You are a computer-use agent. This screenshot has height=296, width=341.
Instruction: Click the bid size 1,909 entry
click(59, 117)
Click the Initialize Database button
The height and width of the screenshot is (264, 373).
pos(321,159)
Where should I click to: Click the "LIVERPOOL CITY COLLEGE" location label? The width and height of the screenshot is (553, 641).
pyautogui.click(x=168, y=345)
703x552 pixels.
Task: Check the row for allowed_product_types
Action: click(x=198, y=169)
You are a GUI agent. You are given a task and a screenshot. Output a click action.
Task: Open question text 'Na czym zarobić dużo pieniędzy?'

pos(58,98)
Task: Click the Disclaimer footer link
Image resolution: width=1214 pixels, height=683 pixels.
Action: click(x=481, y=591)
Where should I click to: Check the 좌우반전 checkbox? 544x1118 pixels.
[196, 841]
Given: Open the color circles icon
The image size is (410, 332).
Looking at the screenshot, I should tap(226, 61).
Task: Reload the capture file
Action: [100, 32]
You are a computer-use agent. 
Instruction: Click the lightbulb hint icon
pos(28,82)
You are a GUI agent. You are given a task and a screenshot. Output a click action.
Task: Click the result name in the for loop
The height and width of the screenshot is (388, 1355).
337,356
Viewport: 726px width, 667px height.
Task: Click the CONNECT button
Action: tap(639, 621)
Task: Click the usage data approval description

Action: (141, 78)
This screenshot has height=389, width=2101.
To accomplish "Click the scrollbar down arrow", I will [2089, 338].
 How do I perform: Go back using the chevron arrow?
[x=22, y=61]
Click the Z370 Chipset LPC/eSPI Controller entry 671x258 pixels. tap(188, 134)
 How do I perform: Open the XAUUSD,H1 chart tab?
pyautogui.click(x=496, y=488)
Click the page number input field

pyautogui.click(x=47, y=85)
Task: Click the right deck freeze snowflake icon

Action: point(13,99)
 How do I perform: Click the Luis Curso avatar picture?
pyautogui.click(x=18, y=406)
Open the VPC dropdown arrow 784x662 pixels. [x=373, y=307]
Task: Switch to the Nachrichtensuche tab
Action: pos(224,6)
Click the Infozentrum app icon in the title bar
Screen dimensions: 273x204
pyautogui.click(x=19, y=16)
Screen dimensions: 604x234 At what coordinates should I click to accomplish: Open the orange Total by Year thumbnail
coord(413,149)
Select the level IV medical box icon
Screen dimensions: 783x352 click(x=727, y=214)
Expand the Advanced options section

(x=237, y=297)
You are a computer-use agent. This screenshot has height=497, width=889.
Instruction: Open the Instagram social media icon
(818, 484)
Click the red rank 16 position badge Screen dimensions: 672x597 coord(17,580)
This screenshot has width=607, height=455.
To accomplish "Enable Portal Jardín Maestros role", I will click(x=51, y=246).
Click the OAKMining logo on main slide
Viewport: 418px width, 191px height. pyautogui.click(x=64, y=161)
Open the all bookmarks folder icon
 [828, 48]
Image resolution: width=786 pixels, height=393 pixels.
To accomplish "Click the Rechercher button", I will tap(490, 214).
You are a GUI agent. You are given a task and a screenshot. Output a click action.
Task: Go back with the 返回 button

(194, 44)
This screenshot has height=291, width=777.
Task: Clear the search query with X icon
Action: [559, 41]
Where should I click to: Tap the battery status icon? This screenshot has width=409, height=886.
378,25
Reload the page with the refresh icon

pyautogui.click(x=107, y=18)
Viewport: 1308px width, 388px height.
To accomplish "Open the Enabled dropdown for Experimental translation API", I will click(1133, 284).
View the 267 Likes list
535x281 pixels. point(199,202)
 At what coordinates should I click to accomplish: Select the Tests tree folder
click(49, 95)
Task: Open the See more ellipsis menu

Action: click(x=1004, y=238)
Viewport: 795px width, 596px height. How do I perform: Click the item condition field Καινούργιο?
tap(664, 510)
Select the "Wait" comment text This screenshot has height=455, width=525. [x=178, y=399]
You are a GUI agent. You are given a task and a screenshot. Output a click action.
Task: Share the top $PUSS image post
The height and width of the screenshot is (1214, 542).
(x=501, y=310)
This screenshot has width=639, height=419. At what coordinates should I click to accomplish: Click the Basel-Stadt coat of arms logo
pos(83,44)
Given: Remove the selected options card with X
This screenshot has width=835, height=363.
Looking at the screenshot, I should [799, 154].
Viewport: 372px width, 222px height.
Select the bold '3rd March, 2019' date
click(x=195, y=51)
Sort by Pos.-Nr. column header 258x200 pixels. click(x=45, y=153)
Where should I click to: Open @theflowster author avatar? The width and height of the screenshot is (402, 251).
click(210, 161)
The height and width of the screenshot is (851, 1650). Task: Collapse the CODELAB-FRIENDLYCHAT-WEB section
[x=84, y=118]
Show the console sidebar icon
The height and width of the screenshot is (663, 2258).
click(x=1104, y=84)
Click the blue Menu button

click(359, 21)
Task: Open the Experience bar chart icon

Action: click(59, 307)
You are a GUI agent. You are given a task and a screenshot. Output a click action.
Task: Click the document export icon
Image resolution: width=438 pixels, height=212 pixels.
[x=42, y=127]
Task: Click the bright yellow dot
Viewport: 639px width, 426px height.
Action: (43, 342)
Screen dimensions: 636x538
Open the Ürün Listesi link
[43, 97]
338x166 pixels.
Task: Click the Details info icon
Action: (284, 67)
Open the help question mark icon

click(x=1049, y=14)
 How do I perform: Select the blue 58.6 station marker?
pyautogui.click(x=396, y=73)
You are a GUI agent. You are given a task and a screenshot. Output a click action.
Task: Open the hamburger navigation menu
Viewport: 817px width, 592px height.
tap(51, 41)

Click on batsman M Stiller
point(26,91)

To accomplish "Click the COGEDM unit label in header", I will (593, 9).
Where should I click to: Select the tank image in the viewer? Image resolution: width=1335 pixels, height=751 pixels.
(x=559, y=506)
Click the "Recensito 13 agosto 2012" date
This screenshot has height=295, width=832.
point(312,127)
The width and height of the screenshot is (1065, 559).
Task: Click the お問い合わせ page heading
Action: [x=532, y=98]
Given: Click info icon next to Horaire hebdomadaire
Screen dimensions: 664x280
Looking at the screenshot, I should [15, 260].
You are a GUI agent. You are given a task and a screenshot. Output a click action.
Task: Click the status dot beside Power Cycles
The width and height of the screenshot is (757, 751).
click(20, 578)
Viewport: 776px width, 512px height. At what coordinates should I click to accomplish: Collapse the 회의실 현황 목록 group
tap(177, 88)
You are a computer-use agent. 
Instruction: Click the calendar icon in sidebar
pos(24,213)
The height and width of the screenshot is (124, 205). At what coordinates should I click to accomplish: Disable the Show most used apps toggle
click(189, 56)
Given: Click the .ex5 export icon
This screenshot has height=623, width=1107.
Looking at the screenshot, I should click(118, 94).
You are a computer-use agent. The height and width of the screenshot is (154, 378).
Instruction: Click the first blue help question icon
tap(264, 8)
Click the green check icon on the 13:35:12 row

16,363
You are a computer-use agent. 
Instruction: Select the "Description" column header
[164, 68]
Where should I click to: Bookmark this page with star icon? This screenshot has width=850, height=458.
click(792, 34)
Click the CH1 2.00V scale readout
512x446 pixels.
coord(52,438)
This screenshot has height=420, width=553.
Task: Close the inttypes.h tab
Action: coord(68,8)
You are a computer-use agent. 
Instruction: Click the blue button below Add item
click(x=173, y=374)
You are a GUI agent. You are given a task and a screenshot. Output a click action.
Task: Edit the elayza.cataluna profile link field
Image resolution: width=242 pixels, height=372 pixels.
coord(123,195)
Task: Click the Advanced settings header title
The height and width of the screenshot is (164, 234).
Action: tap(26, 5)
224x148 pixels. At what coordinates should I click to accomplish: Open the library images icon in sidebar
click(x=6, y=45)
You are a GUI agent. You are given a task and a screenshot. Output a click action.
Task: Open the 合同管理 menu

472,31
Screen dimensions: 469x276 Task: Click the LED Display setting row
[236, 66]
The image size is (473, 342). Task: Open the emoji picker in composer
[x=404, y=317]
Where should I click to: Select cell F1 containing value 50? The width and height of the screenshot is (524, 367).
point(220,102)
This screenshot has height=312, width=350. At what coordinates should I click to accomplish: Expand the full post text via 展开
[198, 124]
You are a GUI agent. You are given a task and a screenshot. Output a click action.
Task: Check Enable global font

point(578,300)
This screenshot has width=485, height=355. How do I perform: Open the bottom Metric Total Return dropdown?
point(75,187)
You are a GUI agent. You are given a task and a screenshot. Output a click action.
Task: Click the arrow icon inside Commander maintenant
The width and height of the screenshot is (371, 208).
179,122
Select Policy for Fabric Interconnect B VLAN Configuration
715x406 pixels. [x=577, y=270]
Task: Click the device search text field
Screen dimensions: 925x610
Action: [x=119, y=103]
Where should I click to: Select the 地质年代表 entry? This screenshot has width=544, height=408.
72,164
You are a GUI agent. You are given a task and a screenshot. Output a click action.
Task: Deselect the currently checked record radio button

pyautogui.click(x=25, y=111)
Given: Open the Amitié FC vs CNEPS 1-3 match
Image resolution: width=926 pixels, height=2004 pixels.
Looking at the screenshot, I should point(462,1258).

########################################

— TASK REQUIREMENTS —
Among the lines above, please find those with "title" and copy them.

— EXERCISE ANSWER —
Click the Infozentrum app icon in the title bar
Task: Click the Advanced settings header title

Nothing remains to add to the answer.